The effect of FSC on the rate of decline in lung function (FEV1) was evaluated as a secondary outcome in the Towards a Revolution in COPD Health (TORCH) trial, a 3-year, randomized, controlled trial of 6112 patients with moderate-to-severe COPD.56 Lung function (FEV1) declined more slowly with FSC 500/50 μg treatment (39 mL/year) compared to placebo (55 ml/year); however, this rate of decline was not significantly different from the rates of decline seen in the fluticasone propionate 500 μg (42 mL/year) and salmeterol 50 μg (42 mL/year) treatment arms. Two recent parallel-group trials of FSC 250/50 μg and salmeterol 50 μg evaluated morning predose FEV1 as a secondary endpoint and observed declines in lung function in both groups over the 52-week treatment period, but FSC treatment preserved lung function better than did salmeterol alone.51,53 Moreover, withdrawal of fluticasone propionate in patients receiving FSC (500/50 μg) has been shown to result in deterioration in lung function and dyspnea and an increase in mild exacerbations.57
There is little evidence that LABA alone is effective in preventing exacerbations, but clinical trials have shown that ICS alone (fluticasone propionate or budesonide) reduces COPD exacerbations in the range of 10% to 20%.50,58–61 Several RCTs also have shown that combination ICS/LABA therapy is superior to LABA or ICS alone in reducing exacerbations (Table 2).42,51,53,54,62 In contrast, a 12-month trial (N = 1465) found no difference in exacerbation rates between FSC 500/50 μg, salmeterol 50 μg or fluticasone propionate 500 μg.50
In the 3-year TORCH study, FSC 500/50 μg reduced moderate/severe exacerbations by 12% compared to salmeterol, 9% compared to fluticasone propionate, and 25% compared to placebo.50 A shorter 44-week trial of 994 COPD patients randomized to FSC 500/50 μg or salmeterol 50 μg reported 35% fewer exacerbations in the FSC group.42 Most recently, 2 replicate parallel-group trials evaluated whether the FSC 250/50 μg dose is also associated with reducing annual rates of moderate or severe COPD exacerbations (Figure 1).51,53 These studies observed reductions in moderate/severe exacerbations of 30.4% and 30.5%, respectively, with FSC compared to active treatment with salmeterol 50 μg.

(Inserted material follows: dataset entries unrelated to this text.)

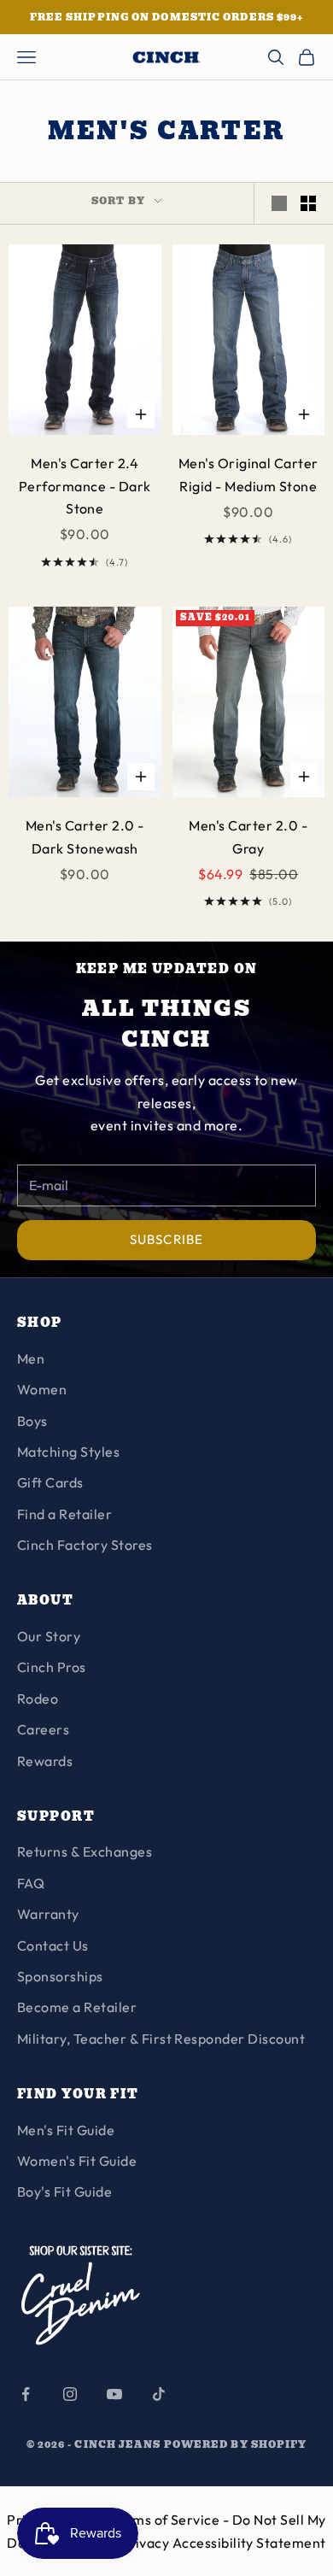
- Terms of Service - (167, 2519)
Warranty (48, 1913)
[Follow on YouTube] (114, 2394)
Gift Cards (50, 1482)
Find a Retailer (64, 1514)
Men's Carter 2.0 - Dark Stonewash (85, 836)
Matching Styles (68, 1451)
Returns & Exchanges (84, 1851)
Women (42, 1389)
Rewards (45, 1760)
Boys (32, 1420)
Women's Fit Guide (77, 2160)
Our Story (48, 1636)
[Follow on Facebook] (25, 2394)
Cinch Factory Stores (85, 1544)
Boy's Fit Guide (64, 2191)
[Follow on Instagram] (70, 2394)
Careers (43, 1729)
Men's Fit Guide (65, 2130)
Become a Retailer (77, 2007)
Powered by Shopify (235, 2444)
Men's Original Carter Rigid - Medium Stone (248, 474)
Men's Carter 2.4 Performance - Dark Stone (85, 486)
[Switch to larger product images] (279, 203)
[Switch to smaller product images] (308, 203)
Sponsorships (60, 1976)
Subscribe (166, 1239)
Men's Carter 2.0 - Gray (248, 836)
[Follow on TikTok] (158, 2394)
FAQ (30, 1883)
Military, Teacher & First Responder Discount (161, 2038)
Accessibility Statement (249, 2542)
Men (30, 1358)
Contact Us (53, 1945)
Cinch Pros (51, 1666)
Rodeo (37, 1698)
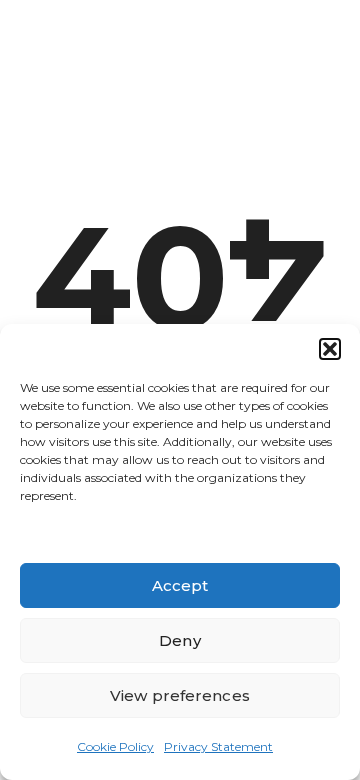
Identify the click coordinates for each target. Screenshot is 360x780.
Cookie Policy (115, 746)
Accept (180, 585)
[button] (330, 349)
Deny (179, 640)
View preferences (180, 695)
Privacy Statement (218, 746)
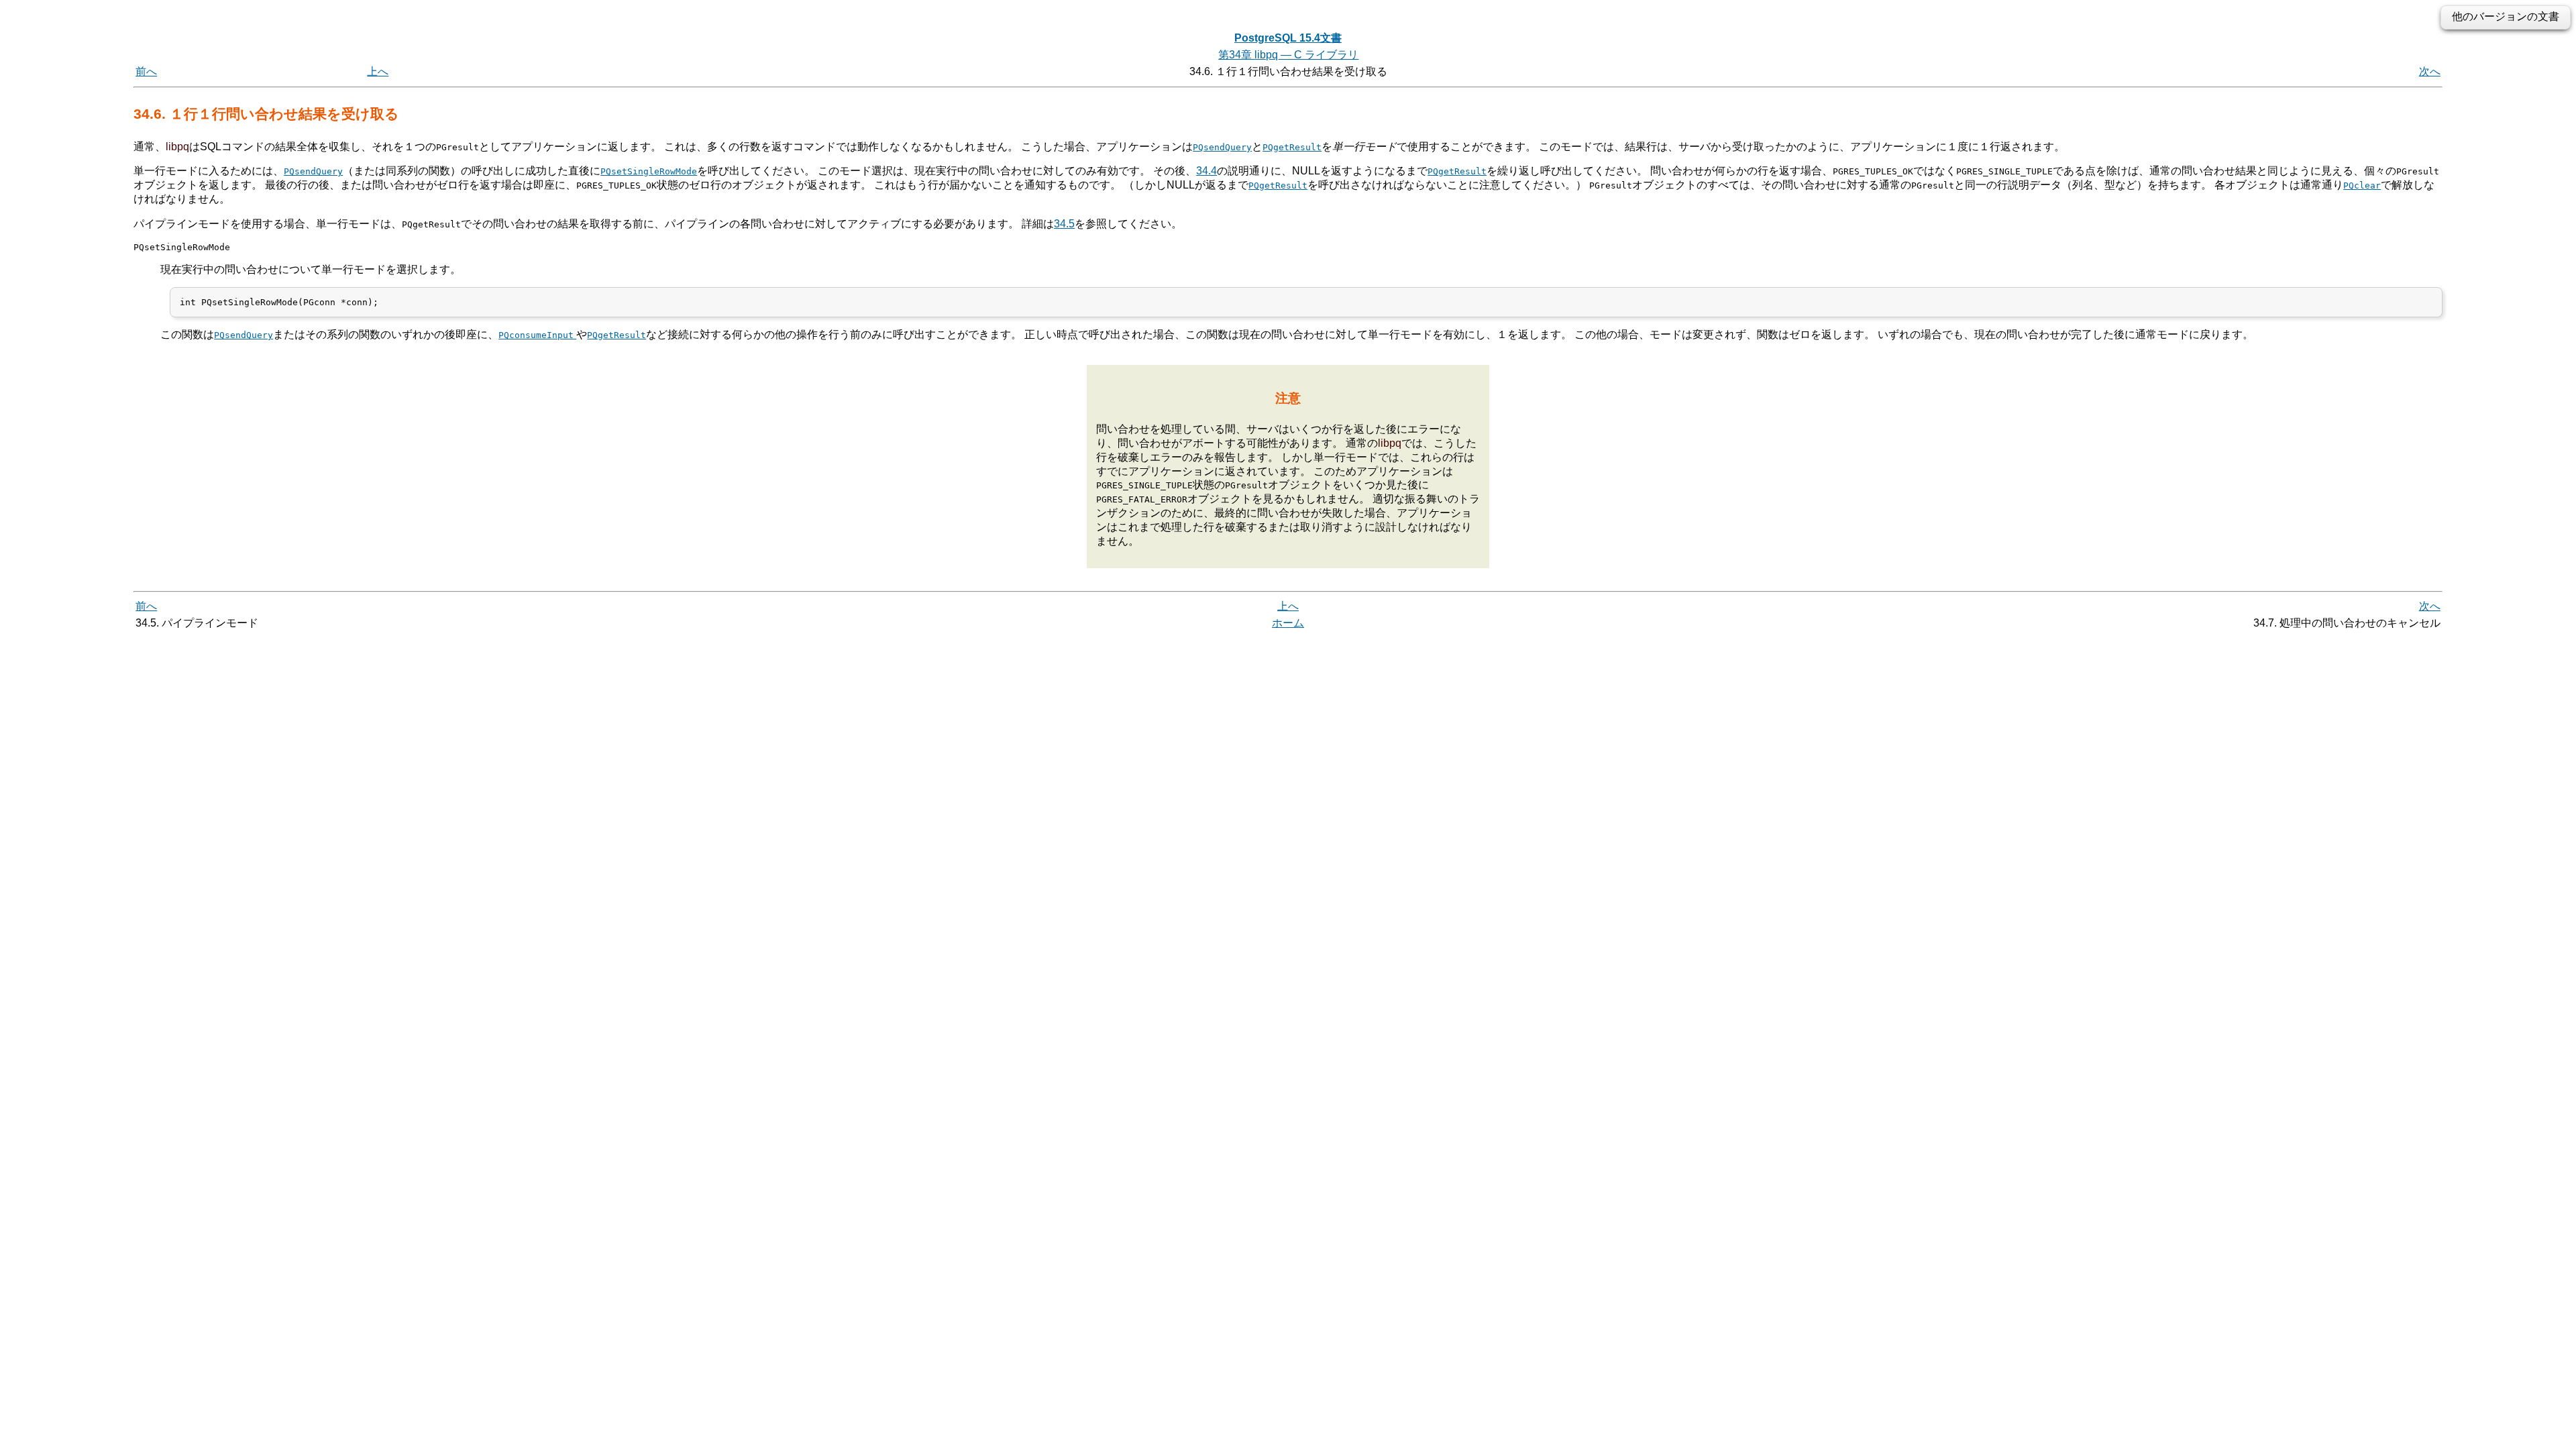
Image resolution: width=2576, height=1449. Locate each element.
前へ (146, 71)
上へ (377, 71)
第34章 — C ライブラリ (1288, 54)
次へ (2429, 71)
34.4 (1206, 170)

Similar findings have been observed for budesonide/formoterol (160/4.5 μg). In a 12-month trial, this combination therapy led to a 35% lower rate of mild exacerbations compared to budesonide 200 μg alone.62 The same study observed a 23% lower rate of severe exacerbations with budesonide/formoterol compared to formoterol (4.5 μg) but no difference compared to budesonide.
Improvement in exacerbation rates in patients treated with FSC has been most evident in patients with more severe disease; however, a recent analysis of the TORCH trial data based on disease severity found that FSC treatment decreased exacerbations by 31% relative to placebo in patients with GOLD stage II COPD (moderate; FEV1/FVC < 0.70, 50% ≤ FEV1 ≤ 80% predicted).63
It is not entirely clear whether or not FSC treatment confers a survival benefit, as clinical studies to date have been underpowered to assess mortality. The TORCH study reported a 17.5% lower risk for death (2.6% absolute risk reduction) in the combination therapy group; however, this finding was just short of statistical significance (P = 0.052).54 Statistical and clinical significance are not always the same and the observed absolute reduction in risk identified in the TORCH trial deserves careful clinical consideration. Practitioners of clinical medicine may feel less concern with a small deviation from a statistically significant finding when the absolute size of the effect is relatively large and clinically relevant, as sample size has a large influence on the P-value.64 In a pooled analysis of seven randomized controlled trials, Sin and colleagues observed a decrease in all-cause mortality of approximately 27% with ICS plus LABA compared to placebo (hazard ratio [HR] 0.73, 95% confidence interval [CI], 0.55 to 0.96).65 In several retrospective observational studies, FSC or ICS have been associated with significantly lower mortality,18,66–69 but one other study found no survival benefit associated with ICS.70
Measures of lung function, such as FEV1, do not necessarily reflect the degree of disability experienced by patients with COPD.6,8 While patients may not experience a decline in FEV1 over a particular period of time, they may find nonetheless that it has become harder to walk to the mailbox, a sign of decreased functional capability. One of the hurdles to gleaning associations between clinical measures and patient-reported outcomes is the lack of congruence between accepted lung function measures and measures important to patient well-being and quality of life. Assessment of health status and quality of life improves our understanding of the effects of treatment and the impact of exacerbations.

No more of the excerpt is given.